I am currently in Sliven, Bulgaria, Eastern Europe, Earth. Sliven is a
tiny-ish gypsy town a while north of Stara Zagora, where I am
currently serving. We (Sister Child and I) came down today for pee day
to see the sisters who are here (Sister Farnsworth, my old bud! and
Sister Tate, my new bud!) and to, you know, chill. I am in the
country, man. Varna seems very far away and strange and long ago. This
is officially a New Transfer, and in a week, we'll have four new
sisters in country (along with some elders). And then,
after this short transfer, which will end on May 29th with my trainer
going home (what?), I will be training. A new. Missionary. What??? But
let's not think about that for now.

To get more specific: I'm currently in an internet zala in a
downstairs area that smells like a combination of a zoo, a petting
zoo, a crapping zoo, and a smoking zoo. I'm drinking a Coke Light.
(Wayyyy different from Diet Coke.) It's pretty cold here, actually.
Later today, we're planning to go up Carandilla (SPPP!!!) which is a
little hike/lift thing that takes you high into those Bulgarian
mountains everyone's always talking/singing about.

But! Stara Zagora! My new hometown! I actually love it. It's a pretty
small little city, the fifth largest in Bulgy, and we live right on
the glavnata ulitza. Each city has a main street called a "glav,"
usually, with no cars, which is all pedestrian traffic and
stores/cafes people wandering around/missionaries walking up
and down or streetboarding. We can't streetboard in Stara Zagora,
because the obshtina (municipality? I guess) hates the Church and
comes out with all kind of weird laws and restrictions. So we have to
either survey or superman contact, the first being where you ask
people to take a short "survey" about God (as a way to get them to
talk to you) or where you just go up to someone and ask them if they
believe in God and get right to it. So we've been doing a lot of that
- like 6 hours a day sometimes. WAY more than in Varna. Generally, the
smaller cities have a lot slower work, fewer investigators, and more
contacting. So it's been a big adjustment.

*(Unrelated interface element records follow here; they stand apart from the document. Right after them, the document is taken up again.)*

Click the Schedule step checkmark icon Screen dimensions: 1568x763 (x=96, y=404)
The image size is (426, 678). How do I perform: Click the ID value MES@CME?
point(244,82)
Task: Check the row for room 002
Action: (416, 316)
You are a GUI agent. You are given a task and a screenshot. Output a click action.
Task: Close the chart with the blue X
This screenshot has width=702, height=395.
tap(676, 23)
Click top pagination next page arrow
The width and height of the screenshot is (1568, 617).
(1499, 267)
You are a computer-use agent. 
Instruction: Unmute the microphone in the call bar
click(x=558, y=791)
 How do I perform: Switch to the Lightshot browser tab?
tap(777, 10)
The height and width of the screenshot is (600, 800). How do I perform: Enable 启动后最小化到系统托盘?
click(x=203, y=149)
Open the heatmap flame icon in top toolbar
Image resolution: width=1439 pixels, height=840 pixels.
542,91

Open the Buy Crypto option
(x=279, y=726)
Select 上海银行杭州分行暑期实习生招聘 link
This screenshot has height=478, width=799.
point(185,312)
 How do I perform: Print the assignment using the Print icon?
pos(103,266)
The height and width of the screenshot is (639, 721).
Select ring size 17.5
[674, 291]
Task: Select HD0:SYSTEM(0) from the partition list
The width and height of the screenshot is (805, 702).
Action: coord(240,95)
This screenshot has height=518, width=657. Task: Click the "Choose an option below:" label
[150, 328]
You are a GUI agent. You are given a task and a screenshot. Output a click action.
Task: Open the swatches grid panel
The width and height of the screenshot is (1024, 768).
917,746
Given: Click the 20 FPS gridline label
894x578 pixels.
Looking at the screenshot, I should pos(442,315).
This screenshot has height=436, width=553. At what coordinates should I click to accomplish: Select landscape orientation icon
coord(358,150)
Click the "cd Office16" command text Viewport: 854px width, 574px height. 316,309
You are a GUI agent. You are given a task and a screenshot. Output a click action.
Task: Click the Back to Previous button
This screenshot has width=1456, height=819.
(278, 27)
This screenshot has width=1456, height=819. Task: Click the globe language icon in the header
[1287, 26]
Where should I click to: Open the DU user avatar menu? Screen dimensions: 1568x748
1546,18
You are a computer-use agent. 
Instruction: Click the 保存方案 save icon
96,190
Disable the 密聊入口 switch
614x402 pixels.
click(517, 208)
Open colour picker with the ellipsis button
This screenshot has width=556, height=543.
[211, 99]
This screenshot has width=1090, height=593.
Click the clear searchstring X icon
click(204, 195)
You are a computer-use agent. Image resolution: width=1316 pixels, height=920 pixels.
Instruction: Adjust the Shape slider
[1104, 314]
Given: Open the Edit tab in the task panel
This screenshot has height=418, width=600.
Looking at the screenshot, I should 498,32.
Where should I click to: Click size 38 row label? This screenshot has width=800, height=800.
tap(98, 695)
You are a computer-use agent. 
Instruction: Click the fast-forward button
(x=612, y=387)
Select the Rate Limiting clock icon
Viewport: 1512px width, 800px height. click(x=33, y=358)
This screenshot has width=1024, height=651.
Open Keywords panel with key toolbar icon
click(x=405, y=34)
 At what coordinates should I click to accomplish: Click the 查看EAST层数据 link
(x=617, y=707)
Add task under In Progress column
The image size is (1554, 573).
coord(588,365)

BUT. I love the vibes, man. So chill and small. It's really warm
there, too, now, like 70 or 75 degrees (F...I still can't think in C)
and really summery-feeling. The other day we were walking around
neighborhood contacting and two babas with headscarves and little
knitted booties for shoes stopped us basically by saying, "Momicheta,
kakvo pravite?" Which is SO CUTE. It's like, "Hey, girls, what are you
doin'?" But a little cuter. So we said what we did and she thought it
was SO CUTE and invited us to hang out/eat gross food with her. It was
a nice little Stara Zagora ("Stars") experience.

Let's see. We're teaching a few families in Stars who are currently
about to get married so they can get baptized, so that's cool. People
here just, don't get married pretty much. They'll live together for 40
years and have kids and share a block and slippers but just never get
married. Oh, Europe.

Easter is also a very big Deal here. Nobody will meet with us these
days, because they're all "getting ready for Easter" (baking kuzanac, Easter bread, and sitting around worrying about if
their grandkids will come or not). It's a little annoying, but I guess
Easter is worth it.

Also, I FINALLY got to watch some English conference! So good. I
understood most of the Bulgarian one, but in English it was just a
little . . . more clear, I guess. I don't know. The whole time I kept
going, "Ohhh, that's what he was trying to say!" And the stories all
made sense.

Anyway. My birthday is soon, in mail-years (mail here takes like,
three times the amount of time, and sometimes gets stolen), so if
anyone wants to send me a BIRTHDAY THING they should probably do it
soon. And I'll send you my heart. In a cooler.

Okay. I love you guys. I miss you. Send me pictures! Vsichko hubavo!